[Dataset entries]
━━━━━━━━

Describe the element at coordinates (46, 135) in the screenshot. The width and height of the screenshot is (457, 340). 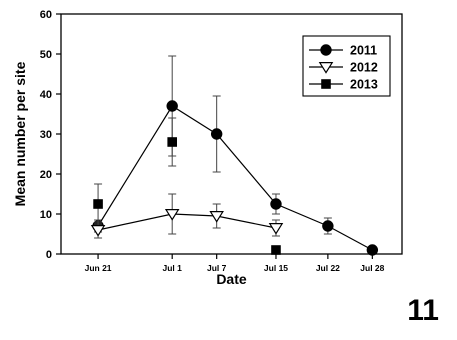
I see `y-tick-label: 30` at that location.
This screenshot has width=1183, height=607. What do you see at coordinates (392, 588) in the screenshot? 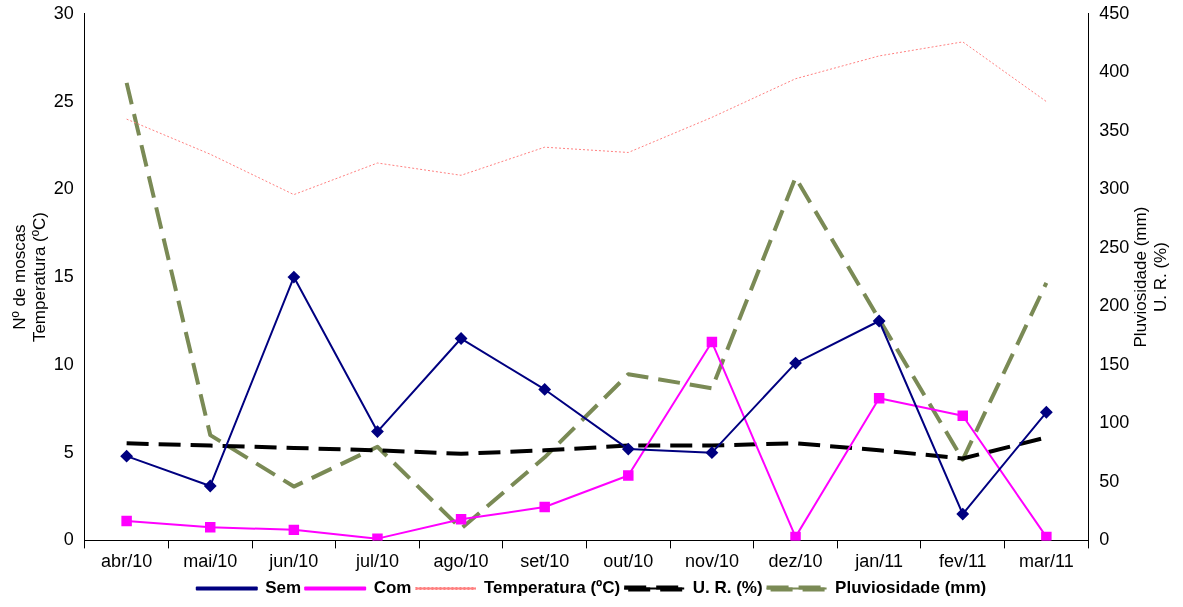
I see `legend-label: Com` at bounding box center [392, 588].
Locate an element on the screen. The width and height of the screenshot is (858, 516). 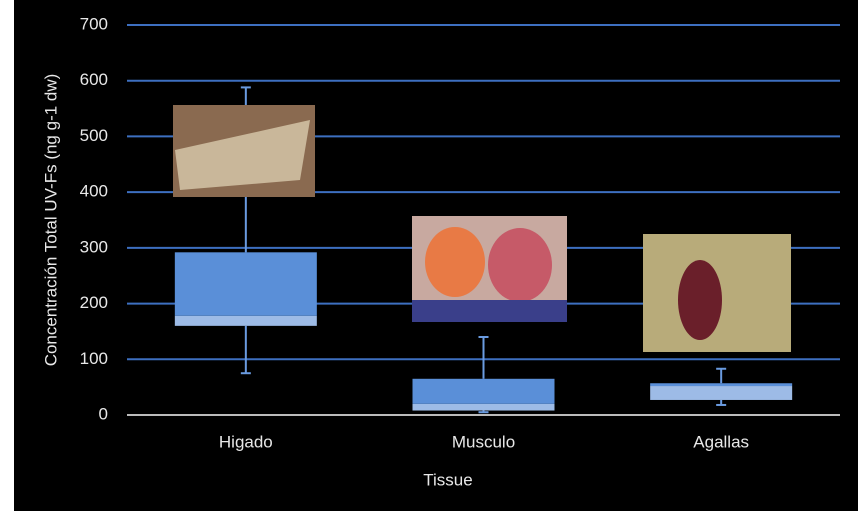
y-tick-label: 700 is located at coordinates (94, 24).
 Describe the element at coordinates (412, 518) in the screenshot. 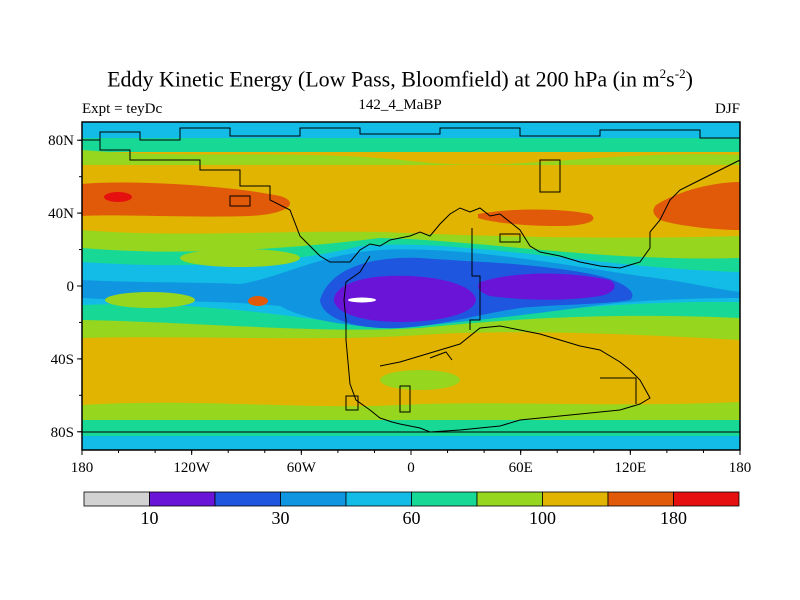

I see `colorbar-label: 60` at that location.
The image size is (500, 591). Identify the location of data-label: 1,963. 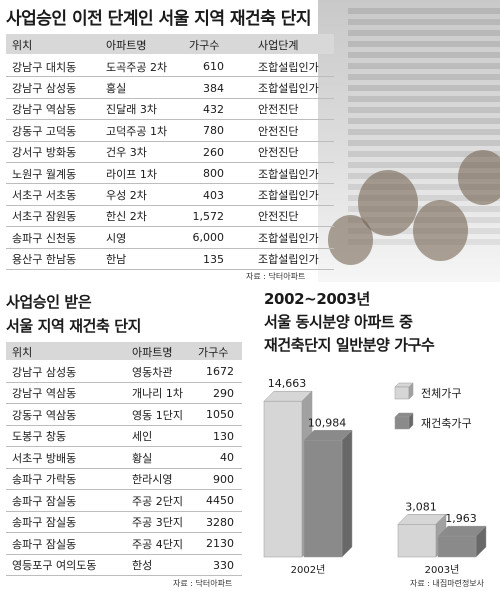
(461, 518).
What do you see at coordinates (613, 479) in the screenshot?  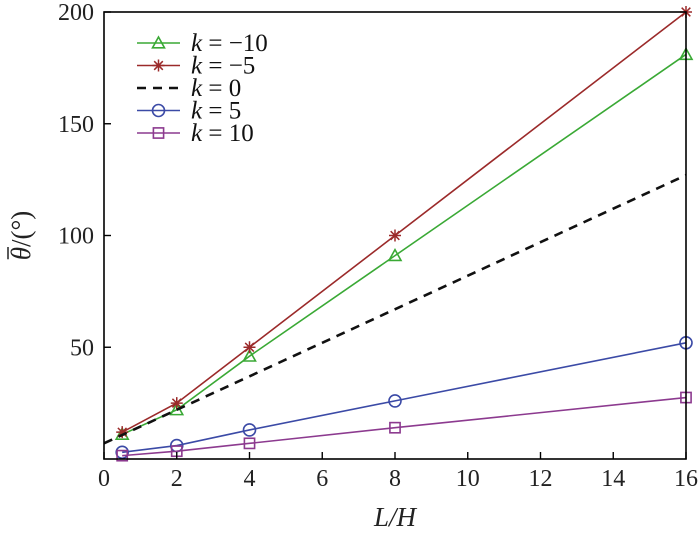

━━━━━━━━

Format the lines of the records as a numbered list, from the line containing "The image size" through the end of the records, inclusive, leaving out blank lines. Omit the pictures.

1. The image size is (500, 591). Identify the location of data-label: 1,963. 
2. (461, 518).
3. What do you see at coordinates (613, 479) in the screenshot?  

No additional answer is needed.